PAGE TEXT:
########################################

And if you are a traveling pro and you'd like an opportunity to play some of Shelton Springs before Cascade or before the Monday qualifier, we'd love to have you at the tournaments.

Speaker 3:

Absolutely All right. So, Jenny, we have a very special guest.

Speaker 1:

You say that every time.

Speaker 3:

Well, all our guests are pretty special. I mean, would we have people on here if they weren't special?

Speaker 1:

That's our job yeah, but the thing is is that you don't need to say this, one's special oh, that's a very special guest oh yeah, very special.

Speaker 3:

So every once in a while we like to do these human interest pieces where disc golfers make a difference so we just recently started our intentional disc golfer podcast group and one of our fans reached out.

Speaker 1:

Reached out to us and said hey, I love what you guys are doing, I've got the story for you, and so in talking with him a little bit, we have Ryan, who will be coming on our show, and he was sharing with us that he had just received the certificate of registration for the Tanzania Disc Golf Federation. So I'm excited to hear what he has to say and explain to us. You know what's going on with disc golf in Tanzania, why he loves Tanzania, who he is and where disc golf is going.

Speaker 3:

Disc golf changes lives.

########################################

INPUT:
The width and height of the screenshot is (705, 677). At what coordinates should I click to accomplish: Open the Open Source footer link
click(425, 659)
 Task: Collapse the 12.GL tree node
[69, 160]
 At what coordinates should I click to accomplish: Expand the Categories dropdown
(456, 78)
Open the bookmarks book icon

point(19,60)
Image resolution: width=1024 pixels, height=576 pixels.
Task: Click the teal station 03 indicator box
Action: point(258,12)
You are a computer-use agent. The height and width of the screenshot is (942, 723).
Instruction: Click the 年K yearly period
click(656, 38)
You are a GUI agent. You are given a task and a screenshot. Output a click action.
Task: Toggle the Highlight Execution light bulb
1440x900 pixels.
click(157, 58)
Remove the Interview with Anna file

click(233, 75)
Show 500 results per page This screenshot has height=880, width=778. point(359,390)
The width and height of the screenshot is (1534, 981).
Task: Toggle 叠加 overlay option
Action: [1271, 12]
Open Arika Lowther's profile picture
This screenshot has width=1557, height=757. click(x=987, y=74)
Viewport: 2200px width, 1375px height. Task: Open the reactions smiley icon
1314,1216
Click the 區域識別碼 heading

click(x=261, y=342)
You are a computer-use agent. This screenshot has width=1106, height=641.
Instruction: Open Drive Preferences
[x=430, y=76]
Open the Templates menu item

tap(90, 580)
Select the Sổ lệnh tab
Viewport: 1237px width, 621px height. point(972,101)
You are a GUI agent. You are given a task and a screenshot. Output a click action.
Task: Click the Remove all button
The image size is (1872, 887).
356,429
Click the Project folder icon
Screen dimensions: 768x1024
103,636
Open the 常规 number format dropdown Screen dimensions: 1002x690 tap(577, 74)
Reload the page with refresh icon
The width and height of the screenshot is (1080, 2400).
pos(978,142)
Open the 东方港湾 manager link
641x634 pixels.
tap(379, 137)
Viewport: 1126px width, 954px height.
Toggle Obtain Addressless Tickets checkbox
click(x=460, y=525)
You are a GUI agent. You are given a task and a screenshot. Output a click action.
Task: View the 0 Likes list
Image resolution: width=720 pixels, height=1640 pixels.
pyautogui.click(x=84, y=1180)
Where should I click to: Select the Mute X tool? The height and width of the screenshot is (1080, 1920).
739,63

########################################

WORK TO DO:
(a) Print the podcast transcript in full, word for word.
(b) Reproduce the records from their first line through the line containing "This screenshot has width=1557, height=757.", substituting "lamp icon" for "light bulb" and leaving everything else unchanged. Output only those lines.

RESULTS FOR EACH TASK:
(a)
And if you are a traveling pro and you'd like an opportunity to play some of Shelton Springs before Cascade or before the Monday qualifier, we'd love to have you at the tournaments.

Speaker 3:

Absolutely All right. So, Jenny, we have a very special guest.

Speaker 1:

You say that every time.

Speaker 3:

Well, all our guests are pretty special. I mean, would we have people on here if they weren't special?

Speaker 1:

That's our job yeah, but the thing is is that you don't need to say this, one's special oh, that's a very special guest oh yeah, very special.

Speaker 3:

So every once in a while we like to do these human interest pieces where disc golfers make a difference so we just recently started our intentional disc golfer podcast group and one of our fans reached out.

Speaker 1:

Reached out to us and said hey, I love what you guys are doing, I've got the story for you, and so in talking with him a little bit, we have Ryan, who will be coming on our show, and he was sharing with us that he had just received the certificate of registration for the Tanzania Disc Golf Federation. So I'm excited to hear what he has to say and explain to us. You know what's going on with disc golf in Tanzania, why he loves Tanzania, who he is and where disc golf is going.

Speaker 3:

Disc golf changes lives.

(b)
The width and height of the screenshot is (705, 677). At what coordinates should I click to accomplish: Open the Open Source footer link
click(425, 659)
 Task: Collapse the 12.GL tree node
[69, 160]
 At what coordinates should I click to accomplish: Expand the Categories dropdown
(456, 78)
Open the bookmarks book icon

point(19,60)
Image resolution: width=1024 pixels, height=576 pixels.
Task: Click the teal station 03 indicator box
Action: point(258,12)
You are a computer-use agent. The height and width of the screenshot is (942, 723).
Instruction: Click the 年K yearly period
click(656, 38)
You are a GUI agent. You are given a task and a screenshot. Output a click action.
Task: Toggle the Highlight Execution lamp icon
1440x900 pixels.
click(157, 58)
Remove the Interview with Anna file

click(233, 75)
Show 500 results per page This screenshot has height=880, width=778. point(359,390)
The width and height of the screenshot is (1534, 981).
Task: Toggle 叠加 overlay option
Action: [1271, 12]
Open Arika Lowther's profile picture
This screenshot has width=1557, height=757. click(x=987, y=74)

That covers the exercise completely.